What you have to do » Write out exactly the lines running from the one with "This screenshot has height=794, width=1080." to the last line of the entries, keeping both the first and the last.
-- Opening Marker --
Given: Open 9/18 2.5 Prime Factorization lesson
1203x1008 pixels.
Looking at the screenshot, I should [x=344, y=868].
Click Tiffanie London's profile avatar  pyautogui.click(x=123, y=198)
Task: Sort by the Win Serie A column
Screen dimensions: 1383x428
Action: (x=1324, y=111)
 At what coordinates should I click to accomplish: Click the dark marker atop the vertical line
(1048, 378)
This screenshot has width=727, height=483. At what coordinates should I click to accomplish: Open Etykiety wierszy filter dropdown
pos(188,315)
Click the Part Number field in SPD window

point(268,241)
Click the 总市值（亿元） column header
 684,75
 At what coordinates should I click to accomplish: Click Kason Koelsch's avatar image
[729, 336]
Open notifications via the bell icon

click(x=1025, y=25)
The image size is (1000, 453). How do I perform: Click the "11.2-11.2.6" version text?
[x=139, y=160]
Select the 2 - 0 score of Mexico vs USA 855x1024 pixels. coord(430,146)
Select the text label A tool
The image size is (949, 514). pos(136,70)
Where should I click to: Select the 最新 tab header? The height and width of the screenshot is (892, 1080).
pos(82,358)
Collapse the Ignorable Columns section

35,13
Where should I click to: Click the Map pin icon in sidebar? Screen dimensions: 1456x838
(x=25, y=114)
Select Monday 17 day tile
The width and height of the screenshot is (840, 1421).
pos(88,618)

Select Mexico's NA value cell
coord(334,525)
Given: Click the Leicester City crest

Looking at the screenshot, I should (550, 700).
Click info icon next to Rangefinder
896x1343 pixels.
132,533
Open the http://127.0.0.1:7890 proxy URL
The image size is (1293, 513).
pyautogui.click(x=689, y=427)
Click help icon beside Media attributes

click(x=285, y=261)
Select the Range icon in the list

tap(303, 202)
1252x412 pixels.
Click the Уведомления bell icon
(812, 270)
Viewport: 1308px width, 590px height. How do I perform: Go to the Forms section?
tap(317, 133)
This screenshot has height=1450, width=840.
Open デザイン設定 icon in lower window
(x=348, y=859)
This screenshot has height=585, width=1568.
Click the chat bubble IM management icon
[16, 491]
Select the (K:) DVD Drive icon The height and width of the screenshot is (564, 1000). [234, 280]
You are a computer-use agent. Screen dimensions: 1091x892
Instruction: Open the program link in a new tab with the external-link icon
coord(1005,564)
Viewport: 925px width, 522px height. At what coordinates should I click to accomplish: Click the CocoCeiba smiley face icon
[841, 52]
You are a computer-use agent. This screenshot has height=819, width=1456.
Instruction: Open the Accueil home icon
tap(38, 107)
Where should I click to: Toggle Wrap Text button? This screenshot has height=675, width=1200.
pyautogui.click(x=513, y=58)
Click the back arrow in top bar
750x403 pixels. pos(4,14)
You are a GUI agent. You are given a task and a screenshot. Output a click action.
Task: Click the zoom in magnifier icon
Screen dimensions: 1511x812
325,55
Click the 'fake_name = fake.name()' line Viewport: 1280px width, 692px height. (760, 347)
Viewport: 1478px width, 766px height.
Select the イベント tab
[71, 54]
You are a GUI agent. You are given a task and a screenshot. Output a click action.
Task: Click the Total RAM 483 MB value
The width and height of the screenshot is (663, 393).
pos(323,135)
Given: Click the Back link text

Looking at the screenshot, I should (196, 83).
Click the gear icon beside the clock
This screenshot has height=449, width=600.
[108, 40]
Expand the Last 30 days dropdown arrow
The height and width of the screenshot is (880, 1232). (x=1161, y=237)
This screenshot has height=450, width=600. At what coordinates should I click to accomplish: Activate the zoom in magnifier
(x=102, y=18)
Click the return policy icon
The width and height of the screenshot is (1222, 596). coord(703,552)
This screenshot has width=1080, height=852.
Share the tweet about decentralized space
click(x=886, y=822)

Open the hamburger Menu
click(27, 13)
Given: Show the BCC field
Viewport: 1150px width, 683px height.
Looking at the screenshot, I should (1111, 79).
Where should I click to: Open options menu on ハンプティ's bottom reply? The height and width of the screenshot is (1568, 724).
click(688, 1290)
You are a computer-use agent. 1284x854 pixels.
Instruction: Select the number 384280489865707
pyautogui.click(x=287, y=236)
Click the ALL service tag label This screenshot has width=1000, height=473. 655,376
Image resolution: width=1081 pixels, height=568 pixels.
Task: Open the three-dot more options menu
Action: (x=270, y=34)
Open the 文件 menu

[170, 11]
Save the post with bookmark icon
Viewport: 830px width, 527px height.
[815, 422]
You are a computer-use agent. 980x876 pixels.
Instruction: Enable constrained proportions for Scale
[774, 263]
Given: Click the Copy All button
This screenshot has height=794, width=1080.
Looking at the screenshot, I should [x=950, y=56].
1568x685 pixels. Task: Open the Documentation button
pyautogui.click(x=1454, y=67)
-- Closing Marker --
Solution below »
This screenshot has height=794, width=1080.
Looking at the screenshot, I should [x=950, y=56].
1568x685 pixels. Task: Open the Documentation button
pyautogui.click(x=1454, y=67)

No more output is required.